コスト面では、複雑な形状であっても一体成型でき、しかも異なる形状のものを同時に製造できる特徴を生かし、治具や固定具の製造コストを70~95%削減できると試算。さらに金型が不要で「在庫レスによるコストダウンもDDMの大きな要素」(片山社長)となる。

このほかの利点としては、従来の工法で必要だった抜き勾配が不要となること、中抜きによる軽量化と、より革新的なデザインが可能となることなどが挙げられる。また昨今、「マスカスタマイゼーション」への移行が徐々に進行し、注目される中、「これを実現する上で3Dプリンタはそれに一番近い工法」だと片山社長は話す。

その一方で片山社長は「3Dプリンタは魔法の箱ではない。現状の工法の置き換えではなく、いかに補完させるかということが重要」と指摘する。というのも既存の大量生産の設備および工法は生産する数量が増えればコストが下がっていくが、3Dプリンタのコスト曲線はほぼフラットだからだ。このため大量生産では割に合わない領域こそが、3Dプリンタの威力を発揮できることになる。

アジア太平洋地区の製品ディレクターを務めるフレッド・フィッシャー氏も「これまでコスト的にできなかったものや、複雑すぎたり、造る数量が少ないものがまさにDDMのスイートスポット」と語る。

その上でフィッシャー氏は「自動車業界はDDMにとって非常に戦略的な分野とみている。自動車業界は3Dプリンタを活用している業種の中で2番目の規模となっている。フォーチュン誌のランキング上位に入る大手自動車関連企業が3Dプリンタを活用しているのはデザインや試作段階だけではなく、製造段階でも付加価値が得られるからだ。その中でもとくに日本での成長が著しく、市場規模はアジア太平洋地区で最大」と話す。

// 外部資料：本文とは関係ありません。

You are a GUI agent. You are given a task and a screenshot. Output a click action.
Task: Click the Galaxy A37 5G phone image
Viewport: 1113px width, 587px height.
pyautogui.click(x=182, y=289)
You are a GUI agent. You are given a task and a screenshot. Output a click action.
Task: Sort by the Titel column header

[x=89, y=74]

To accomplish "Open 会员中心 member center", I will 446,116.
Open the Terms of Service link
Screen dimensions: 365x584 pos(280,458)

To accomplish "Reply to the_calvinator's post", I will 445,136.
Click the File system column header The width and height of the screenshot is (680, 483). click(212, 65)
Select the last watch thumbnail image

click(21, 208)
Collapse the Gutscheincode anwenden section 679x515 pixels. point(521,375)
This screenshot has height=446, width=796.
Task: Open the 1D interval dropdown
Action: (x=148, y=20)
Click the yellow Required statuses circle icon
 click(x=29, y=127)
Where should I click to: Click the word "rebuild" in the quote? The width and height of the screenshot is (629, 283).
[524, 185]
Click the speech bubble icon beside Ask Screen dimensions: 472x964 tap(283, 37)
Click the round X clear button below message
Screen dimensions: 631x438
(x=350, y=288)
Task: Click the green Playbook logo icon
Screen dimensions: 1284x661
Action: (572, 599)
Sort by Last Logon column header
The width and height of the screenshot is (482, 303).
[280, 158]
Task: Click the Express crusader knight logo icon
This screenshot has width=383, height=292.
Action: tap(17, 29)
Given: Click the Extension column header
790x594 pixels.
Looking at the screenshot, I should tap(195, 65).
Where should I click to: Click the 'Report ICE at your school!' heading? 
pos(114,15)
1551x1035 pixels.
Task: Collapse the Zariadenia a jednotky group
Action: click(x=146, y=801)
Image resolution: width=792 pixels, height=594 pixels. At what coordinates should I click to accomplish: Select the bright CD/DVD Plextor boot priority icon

自動車業界への具体的な導入事例に関して、米ストラタシスで航空宇宙・自動車・防衛バーチカル・ソリューション事業部のシニアディレクターを務めるアンドリュー・ストーム氏は、「トヨタ自動車の『カムリ』のように大量生産されているものには適用できないが、ランボルギーニやマセラティなど少量生産している車種に向いている。実際、トヨタは従来の手法からいかにして新しいやり方に転換するかを自分たちで検証するため、新型車の開発にDDMを導入して行っている」ことを披露。

このほか、とある自動車メーカーから、クレイモデルに必要な切削加工をどうすれば減らすことができるかを検証したいという依頼に対し、積層造形を使うことで、すでにコモディティ化したメタルのパーツを減らせるかという検証を行っていることを明かした。

さらに、DDMで製造した部品の品質についても「年産25万台の車種のパーツの一部を3Dプリンタで実際に製造し、装着されているが、不具合はこれまでに2件しか発生していない。また複雑な構造になっているオイルタンクも、我々は3Dプリンタで熱耐性があるものを造ることができる」と自信を語る。

「我々の仕事は、単に3Dプリンタ設備を導入するのではなく、顧客と一緒に様々なプロセス、パーツの一つひとつを検証、サポートすることで、物事を違った見方を提供することだ」(ストーム氏)

トヨタ生産方式がかつて、1980~90年代に世界中の製造業に与えたインパクトは計り知れない。今後、マスプロダクションからマスカスタマイゼーションへ、製品のパーソナライズ化が求められていく中で、3Dプリンタが製造業、自動車生産の現場に与えるインパクトは決して小さくはない。